Referring now to functionality supported by the various program module(s) depicted in FIG. 6, the implementation module(s) 626 may include computer-executable instructions, code, or the like that responsive to execution by one or more of the processor(s) 602 may perform functions including, but not limited to, overseeing coordination and interaction between one or more modules and computer executable instructions in data storage 620, overseeing execution of one or more modules in the health care monitoring system, determining user selected actions and tasks, determining actions associated with user interactions, determining actions associated with user input, initiating commands locally or at remote devices, and the like.
The communication module(s) 628 may include computer-executable instructions, code, or the like that responsive to execution by one or more of the processor(s) 602 may perform functions including, but not limited to, communicating with one or more devices, for example, via wired or wireless communication, communicating with servers (e.g., remote servers), communicating with datastores and/or databases, communicating with user devices and/or user devices, sending or receiving notifications or commands/directives, communicating with cache memory data, communicating with computing devices, and the like.
The user data module(s) 629 may include computer-executable instructions, code, or the like that responsive to execution by one or more of the processor(s) 602 may perform functions including, but not limited to, receiving user data from one or more user devices, receiving survey data from one or more user devices, receiving survey data from healthcare provider devices, and/or receiving any other information relating to the user from the user and/or healthcare provider devices.
The machine learning (ML) module(s) 630 may include computer-executable instructions, code, or the like that responsive to execution by one or more of the processor(s) 602 may perform functions including, but not limited to, running and executing one or more machine learning model such as an embedding, classification, regression RDNN, convolutional neural network (CNN) or any other type of machine learning model.
The response module(s) 631 may include computer-executable instructions, code, or the like that responsive to execution by one or more of the processor(s) 602 may perform functions including, but not limited to, analyzing the output of the machine learning model and generating a response based on the output such as an alert, a report, a recommended action, and/or any other response based on the output of the machine learning model.

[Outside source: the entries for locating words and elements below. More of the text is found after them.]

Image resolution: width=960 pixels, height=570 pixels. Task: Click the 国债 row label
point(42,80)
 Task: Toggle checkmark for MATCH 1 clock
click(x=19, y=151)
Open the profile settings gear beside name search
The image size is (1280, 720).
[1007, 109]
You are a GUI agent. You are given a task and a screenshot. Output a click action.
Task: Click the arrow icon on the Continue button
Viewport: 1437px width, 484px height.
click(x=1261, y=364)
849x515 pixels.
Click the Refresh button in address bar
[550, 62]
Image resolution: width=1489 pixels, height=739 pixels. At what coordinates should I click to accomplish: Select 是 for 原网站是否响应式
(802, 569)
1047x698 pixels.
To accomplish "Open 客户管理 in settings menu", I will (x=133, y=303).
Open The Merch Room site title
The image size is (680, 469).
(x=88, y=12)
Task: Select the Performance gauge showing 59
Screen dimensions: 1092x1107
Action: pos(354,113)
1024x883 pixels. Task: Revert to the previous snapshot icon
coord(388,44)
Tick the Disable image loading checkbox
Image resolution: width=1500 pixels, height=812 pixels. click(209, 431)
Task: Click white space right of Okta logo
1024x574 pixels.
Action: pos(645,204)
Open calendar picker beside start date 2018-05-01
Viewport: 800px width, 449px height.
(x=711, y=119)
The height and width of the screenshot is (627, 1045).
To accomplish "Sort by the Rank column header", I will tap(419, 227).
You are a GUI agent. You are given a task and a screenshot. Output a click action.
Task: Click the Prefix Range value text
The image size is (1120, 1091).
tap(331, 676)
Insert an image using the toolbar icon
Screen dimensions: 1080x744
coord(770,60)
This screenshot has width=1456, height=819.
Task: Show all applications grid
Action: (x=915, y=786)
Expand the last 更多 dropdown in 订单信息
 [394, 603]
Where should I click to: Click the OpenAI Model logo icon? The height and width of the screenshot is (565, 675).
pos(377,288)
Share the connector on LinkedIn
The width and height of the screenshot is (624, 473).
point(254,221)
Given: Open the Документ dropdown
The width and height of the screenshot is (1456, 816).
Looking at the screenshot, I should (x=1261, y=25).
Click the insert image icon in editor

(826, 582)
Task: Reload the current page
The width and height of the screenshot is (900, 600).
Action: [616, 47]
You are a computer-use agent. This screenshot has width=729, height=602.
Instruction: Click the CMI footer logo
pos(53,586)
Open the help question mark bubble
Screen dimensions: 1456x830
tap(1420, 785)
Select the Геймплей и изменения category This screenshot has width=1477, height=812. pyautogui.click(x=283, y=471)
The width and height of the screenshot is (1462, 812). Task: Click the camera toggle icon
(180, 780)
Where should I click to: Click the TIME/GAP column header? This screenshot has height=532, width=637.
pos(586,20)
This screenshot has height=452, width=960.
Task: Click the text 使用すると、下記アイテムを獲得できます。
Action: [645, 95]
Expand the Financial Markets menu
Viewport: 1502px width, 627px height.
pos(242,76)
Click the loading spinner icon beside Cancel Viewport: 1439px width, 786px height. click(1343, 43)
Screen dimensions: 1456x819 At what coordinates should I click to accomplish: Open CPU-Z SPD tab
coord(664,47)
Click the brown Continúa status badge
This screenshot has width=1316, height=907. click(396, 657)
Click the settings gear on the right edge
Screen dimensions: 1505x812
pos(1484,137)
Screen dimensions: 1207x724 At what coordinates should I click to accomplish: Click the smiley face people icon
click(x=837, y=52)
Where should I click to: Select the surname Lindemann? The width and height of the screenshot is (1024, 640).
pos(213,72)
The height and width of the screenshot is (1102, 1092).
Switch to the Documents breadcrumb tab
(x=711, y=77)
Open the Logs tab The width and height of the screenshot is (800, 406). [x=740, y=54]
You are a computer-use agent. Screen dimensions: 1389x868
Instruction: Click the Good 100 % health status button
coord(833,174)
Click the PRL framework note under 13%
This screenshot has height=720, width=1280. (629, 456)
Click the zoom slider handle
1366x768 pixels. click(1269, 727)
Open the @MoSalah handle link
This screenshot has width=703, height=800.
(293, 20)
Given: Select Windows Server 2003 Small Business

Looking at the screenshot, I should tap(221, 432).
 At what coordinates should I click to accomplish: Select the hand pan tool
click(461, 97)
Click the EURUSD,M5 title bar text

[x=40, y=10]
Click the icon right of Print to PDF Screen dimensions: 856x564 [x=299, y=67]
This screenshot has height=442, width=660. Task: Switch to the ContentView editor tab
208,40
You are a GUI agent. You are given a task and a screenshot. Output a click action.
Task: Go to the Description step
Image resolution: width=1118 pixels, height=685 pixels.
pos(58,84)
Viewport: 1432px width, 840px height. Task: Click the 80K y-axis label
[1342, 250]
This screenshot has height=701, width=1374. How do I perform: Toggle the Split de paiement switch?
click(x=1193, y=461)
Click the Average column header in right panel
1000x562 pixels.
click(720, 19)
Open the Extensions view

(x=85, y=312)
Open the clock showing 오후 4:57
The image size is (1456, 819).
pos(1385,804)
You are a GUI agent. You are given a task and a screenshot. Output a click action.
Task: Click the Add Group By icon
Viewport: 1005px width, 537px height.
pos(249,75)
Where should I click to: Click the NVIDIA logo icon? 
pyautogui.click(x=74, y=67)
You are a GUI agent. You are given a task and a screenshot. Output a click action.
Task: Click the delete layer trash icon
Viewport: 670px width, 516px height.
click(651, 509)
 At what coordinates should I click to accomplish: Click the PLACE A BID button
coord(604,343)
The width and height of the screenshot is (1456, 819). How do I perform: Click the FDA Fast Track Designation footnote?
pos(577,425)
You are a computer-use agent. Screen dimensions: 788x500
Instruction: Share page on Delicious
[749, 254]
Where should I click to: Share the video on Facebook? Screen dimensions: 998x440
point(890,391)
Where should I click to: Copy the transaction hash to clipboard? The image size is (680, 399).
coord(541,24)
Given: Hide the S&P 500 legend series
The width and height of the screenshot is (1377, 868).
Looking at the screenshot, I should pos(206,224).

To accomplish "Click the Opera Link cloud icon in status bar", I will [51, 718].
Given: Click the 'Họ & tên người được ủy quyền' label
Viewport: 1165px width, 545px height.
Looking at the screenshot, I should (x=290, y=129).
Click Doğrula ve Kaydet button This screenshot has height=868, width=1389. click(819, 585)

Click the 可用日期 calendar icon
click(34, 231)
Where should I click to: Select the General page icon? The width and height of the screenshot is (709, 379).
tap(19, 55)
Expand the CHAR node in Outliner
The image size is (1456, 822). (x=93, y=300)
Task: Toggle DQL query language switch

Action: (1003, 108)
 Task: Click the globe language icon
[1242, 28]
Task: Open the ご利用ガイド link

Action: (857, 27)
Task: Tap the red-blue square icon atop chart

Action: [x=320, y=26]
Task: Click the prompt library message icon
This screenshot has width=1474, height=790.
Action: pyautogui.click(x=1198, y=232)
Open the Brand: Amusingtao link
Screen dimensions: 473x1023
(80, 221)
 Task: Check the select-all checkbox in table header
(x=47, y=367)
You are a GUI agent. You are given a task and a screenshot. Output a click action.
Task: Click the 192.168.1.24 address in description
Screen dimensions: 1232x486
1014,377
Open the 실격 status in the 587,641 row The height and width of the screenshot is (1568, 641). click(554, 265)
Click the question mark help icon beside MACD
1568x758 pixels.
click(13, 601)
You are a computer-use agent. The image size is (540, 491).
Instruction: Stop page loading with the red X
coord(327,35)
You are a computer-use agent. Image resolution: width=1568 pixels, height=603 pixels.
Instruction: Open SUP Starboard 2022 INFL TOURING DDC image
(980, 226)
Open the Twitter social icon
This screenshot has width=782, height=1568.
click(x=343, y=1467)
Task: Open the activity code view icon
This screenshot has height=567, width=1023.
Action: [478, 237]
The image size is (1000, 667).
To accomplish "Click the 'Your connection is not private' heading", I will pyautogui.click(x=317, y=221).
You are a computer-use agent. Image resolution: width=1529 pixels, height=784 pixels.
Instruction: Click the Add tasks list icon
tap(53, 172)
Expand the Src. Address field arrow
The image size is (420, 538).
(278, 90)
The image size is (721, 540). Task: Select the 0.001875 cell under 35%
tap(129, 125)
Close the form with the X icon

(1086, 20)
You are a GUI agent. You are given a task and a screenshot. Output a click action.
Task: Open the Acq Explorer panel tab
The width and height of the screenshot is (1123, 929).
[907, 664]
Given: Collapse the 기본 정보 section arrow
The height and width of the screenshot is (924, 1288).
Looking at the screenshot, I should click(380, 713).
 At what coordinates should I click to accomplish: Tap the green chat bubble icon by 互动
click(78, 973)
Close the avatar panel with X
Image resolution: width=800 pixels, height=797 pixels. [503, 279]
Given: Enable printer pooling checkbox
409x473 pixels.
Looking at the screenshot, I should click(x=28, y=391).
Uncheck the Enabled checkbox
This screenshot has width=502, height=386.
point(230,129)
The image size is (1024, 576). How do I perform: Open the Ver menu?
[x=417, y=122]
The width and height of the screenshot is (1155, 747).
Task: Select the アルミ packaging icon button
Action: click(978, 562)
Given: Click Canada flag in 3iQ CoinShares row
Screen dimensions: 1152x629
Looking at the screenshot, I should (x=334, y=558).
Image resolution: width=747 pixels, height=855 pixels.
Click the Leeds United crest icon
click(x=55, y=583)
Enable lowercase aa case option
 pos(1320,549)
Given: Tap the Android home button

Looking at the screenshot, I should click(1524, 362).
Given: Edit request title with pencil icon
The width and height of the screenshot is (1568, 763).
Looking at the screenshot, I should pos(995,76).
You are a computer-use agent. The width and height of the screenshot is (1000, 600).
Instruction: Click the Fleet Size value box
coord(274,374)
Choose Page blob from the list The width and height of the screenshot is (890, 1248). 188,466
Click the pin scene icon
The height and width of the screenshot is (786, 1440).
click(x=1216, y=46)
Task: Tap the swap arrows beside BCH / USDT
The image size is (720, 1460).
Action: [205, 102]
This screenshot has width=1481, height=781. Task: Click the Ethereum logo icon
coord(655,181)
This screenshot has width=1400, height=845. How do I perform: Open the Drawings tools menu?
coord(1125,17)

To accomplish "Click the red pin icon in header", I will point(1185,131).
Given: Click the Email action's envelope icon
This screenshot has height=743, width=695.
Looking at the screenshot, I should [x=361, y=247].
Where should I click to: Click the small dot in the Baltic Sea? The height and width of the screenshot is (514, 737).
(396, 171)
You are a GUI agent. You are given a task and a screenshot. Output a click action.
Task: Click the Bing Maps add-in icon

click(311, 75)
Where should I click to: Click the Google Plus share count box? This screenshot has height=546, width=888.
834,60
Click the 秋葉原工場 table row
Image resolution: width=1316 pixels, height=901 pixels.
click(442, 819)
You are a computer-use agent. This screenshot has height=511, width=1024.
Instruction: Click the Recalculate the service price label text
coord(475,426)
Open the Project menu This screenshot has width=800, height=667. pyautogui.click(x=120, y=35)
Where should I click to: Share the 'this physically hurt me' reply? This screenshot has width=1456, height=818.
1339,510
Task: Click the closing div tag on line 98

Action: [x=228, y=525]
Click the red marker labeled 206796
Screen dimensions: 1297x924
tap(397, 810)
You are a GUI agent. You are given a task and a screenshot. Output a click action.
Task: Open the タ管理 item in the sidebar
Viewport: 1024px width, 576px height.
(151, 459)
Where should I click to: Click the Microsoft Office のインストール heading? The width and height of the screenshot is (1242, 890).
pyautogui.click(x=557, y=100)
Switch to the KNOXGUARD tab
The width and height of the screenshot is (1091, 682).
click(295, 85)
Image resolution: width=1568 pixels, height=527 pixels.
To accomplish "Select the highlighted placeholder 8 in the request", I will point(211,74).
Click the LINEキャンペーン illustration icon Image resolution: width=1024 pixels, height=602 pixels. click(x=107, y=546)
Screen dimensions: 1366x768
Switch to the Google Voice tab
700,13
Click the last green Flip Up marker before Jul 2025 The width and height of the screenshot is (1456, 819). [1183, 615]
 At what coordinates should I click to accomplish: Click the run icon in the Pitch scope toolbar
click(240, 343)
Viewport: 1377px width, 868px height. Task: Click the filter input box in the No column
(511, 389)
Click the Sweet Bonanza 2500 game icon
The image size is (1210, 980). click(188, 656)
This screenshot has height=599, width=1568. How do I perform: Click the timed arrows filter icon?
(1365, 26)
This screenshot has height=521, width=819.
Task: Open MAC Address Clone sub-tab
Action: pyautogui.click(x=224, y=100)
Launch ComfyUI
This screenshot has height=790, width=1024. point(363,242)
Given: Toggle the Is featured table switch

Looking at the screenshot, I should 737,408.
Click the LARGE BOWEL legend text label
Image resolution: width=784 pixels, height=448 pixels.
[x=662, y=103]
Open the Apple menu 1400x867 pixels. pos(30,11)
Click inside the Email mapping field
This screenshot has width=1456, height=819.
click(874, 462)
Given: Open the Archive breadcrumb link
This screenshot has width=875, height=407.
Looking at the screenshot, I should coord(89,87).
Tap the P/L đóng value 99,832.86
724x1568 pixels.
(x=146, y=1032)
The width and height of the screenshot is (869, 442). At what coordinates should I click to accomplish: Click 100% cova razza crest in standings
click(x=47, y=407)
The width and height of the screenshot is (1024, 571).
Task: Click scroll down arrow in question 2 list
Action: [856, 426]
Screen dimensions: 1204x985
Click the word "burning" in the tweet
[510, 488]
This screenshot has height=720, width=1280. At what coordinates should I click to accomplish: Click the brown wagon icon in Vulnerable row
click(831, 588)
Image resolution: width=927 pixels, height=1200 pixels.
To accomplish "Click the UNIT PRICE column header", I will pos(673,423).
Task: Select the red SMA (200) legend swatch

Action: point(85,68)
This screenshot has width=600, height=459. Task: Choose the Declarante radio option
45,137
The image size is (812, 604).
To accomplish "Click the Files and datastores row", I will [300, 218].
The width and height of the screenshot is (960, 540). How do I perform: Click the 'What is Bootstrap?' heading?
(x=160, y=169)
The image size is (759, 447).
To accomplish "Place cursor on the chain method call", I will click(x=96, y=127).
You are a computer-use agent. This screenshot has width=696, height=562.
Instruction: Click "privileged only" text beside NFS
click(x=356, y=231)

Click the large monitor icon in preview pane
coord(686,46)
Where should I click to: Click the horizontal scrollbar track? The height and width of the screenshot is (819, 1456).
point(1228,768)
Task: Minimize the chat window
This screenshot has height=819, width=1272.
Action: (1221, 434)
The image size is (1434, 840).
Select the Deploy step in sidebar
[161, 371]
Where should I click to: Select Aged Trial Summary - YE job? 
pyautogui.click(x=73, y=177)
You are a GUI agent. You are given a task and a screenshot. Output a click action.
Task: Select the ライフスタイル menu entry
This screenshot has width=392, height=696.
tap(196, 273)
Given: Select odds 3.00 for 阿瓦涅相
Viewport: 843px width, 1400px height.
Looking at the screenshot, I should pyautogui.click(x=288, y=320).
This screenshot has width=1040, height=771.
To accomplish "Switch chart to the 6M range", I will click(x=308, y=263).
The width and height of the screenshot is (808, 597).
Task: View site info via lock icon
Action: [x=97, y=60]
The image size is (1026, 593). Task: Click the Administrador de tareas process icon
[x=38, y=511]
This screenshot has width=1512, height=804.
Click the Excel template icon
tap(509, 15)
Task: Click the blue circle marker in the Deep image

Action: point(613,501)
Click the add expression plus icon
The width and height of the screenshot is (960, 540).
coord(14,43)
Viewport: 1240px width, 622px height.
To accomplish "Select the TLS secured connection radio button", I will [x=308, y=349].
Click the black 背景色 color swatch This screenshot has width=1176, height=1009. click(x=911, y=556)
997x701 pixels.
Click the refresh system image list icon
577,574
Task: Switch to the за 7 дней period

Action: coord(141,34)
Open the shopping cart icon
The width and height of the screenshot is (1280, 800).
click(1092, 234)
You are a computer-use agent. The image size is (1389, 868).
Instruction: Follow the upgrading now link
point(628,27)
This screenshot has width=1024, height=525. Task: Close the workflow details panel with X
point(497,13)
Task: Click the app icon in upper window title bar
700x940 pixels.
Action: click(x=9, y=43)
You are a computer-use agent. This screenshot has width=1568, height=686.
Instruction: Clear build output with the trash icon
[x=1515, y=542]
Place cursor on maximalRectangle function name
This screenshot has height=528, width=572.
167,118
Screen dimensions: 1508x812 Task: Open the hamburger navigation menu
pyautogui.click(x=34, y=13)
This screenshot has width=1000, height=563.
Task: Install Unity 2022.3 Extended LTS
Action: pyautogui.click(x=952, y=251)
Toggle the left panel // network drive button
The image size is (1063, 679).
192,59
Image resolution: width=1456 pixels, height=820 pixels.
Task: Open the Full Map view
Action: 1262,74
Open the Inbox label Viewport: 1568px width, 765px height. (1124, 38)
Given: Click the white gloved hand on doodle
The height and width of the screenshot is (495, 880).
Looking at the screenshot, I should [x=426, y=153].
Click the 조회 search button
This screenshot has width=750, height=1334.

Although specific embodiments of the disclosure have been described, one of ordinary skill in the art will recognize that numerous other modifications and alternative embodiments are within the scope of the disclosure. For example, any of the functionality and/or processing capabilities described with respect to a particular device or component may be performed by any other device or component. Further, while various illustrative implementations and architectures have been described in accordance with embodiments of the disclosure, one of ordinary skill in the art will appreciate that numerous other modifications to the illustrative implementations and architectures described herein are also within the scope of this disclosure.
Certain aspects of the disclosure are described above with reference to block and flow diagrams of systems, methods, apparatuses, and/or computer program products according to example embodiments. It will be understood that one or more blocks of the block diagrams and flow diagrams, and combinations of blocks in the block diagrams and the flow diagrams, respectively, may be implemented by execution of computer-executable program instructions. Likewise, some blocks of the block diagrams and flow diagrams may not necessarily need to be performed in the order presented, or may not necessarily need to be performed at all, according to some embodiments. Further, additional components and/or operations beyond those depicted in blocks of the block and/or flow diagrams may be present in certain embodiments.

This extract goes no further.